**To be done:** Reproduce all of the entries below word for word, leaving the pictures out of your answer.
================
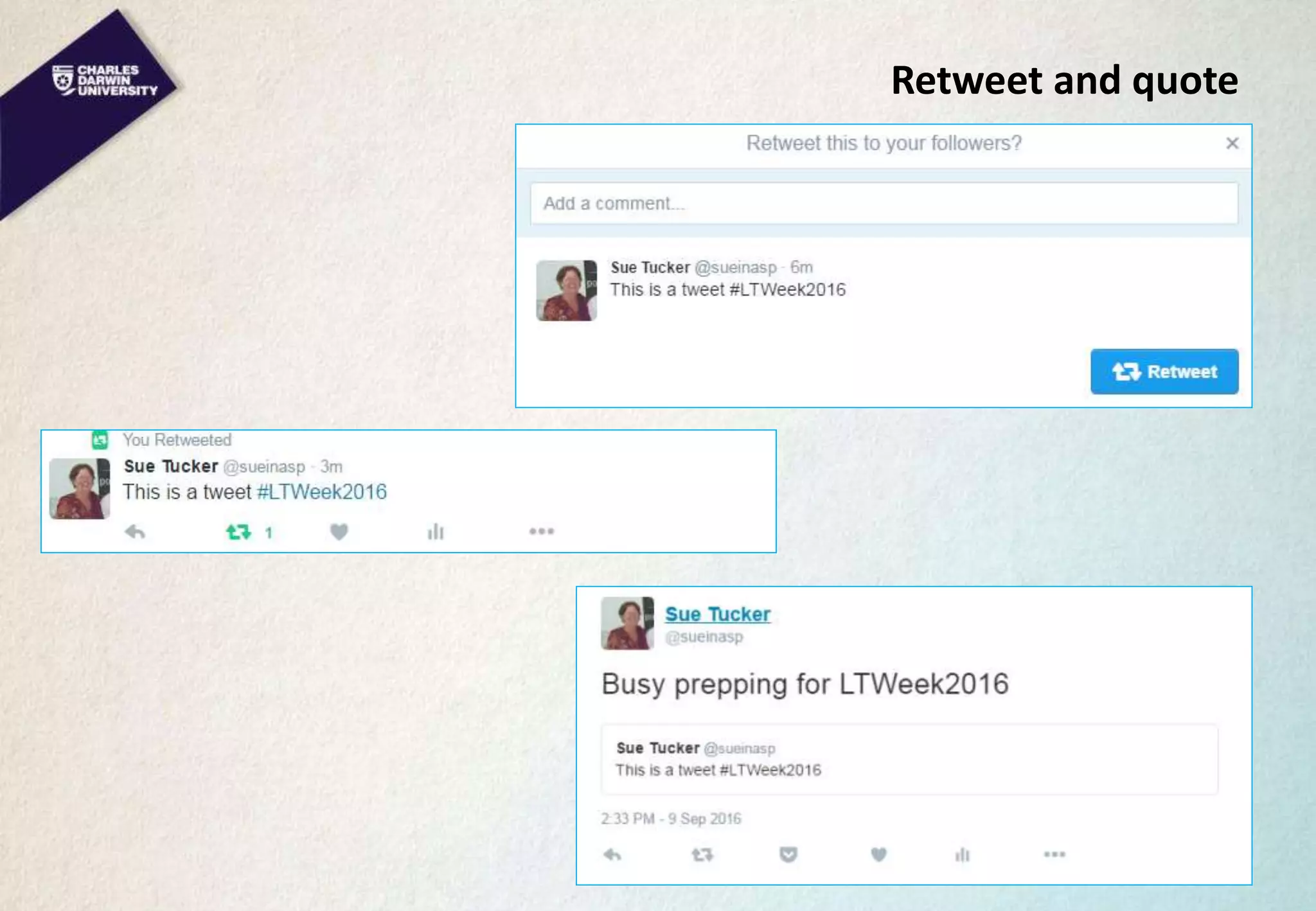
Task: Click the 2:33 PM - 9 Sep 2016 timestamp
Action: 671,818
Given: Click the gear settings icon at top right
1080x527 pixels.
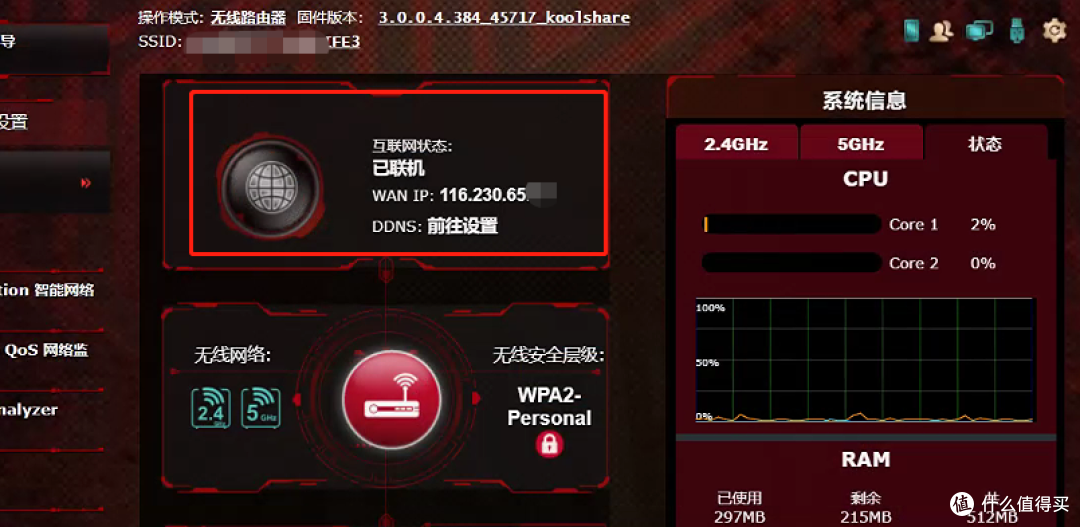Looking at the screenshot, I should [x=1054, y=30].
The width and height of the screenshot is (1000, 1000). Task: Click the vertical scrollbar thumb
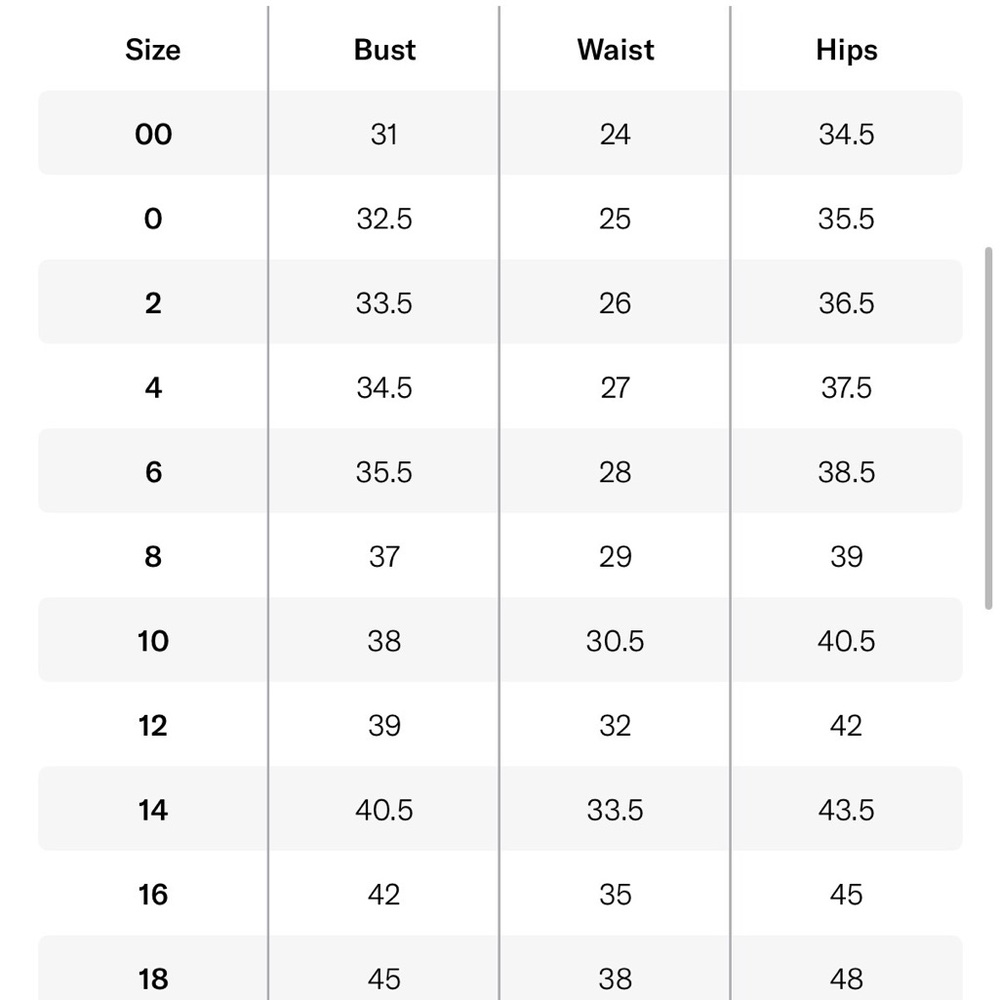tap(989, 429)
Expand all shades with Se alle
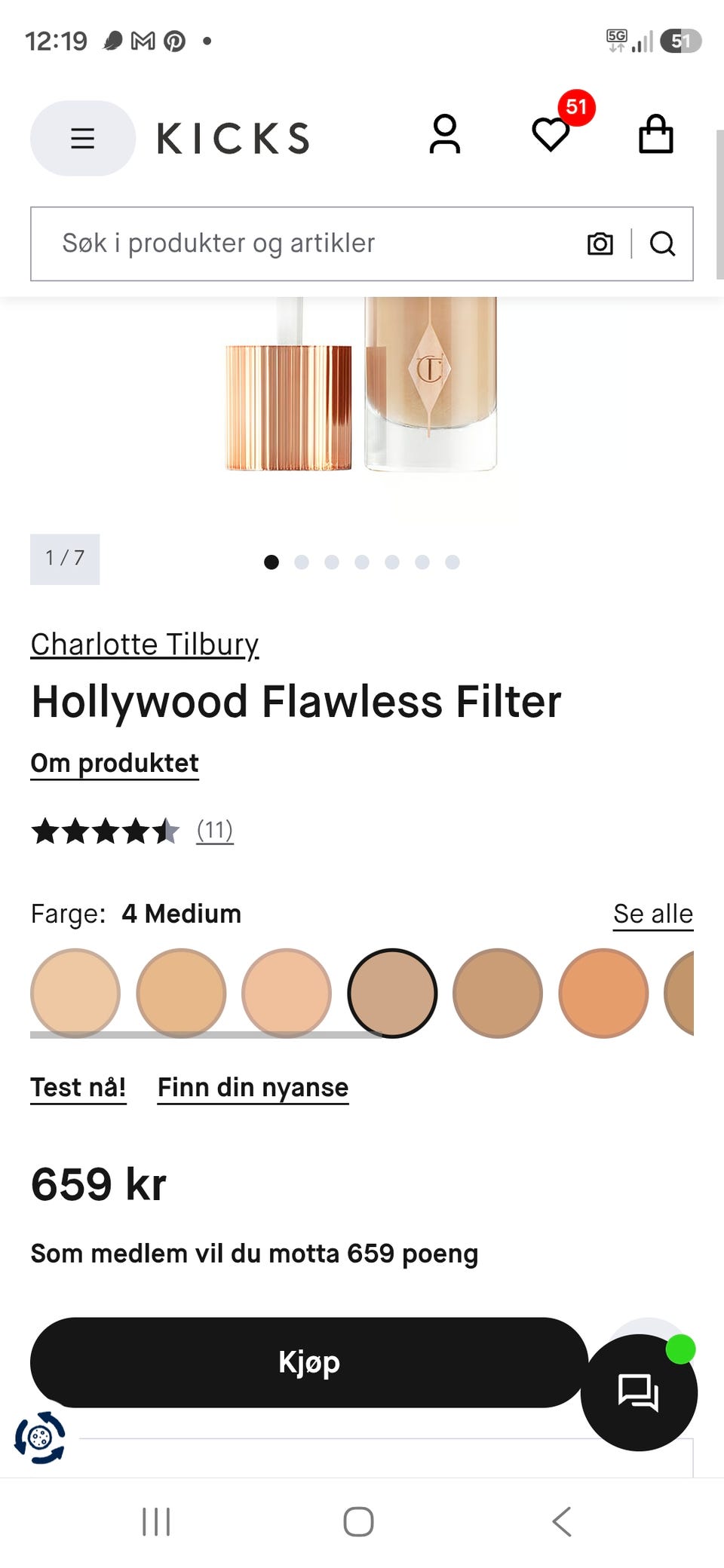Screen dimensions: 724x1568 click(653, 914)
================
**Solution below:**
Task: Click the 2:33 PM - 9 Sep 2016 timestamp
Action: 671,818
Given: Click the gear settings icon at top right
1080x527 pixels.
Looking at the screenshot, I should [x=1054, y=30].
The width and height of the screenshot is (1000, 1000). Task: Click the vertical scrollbar thumb
tap(989, 429)
Expand all shades with Se alle
Screen dimensions: 724x1568 click(653, 914)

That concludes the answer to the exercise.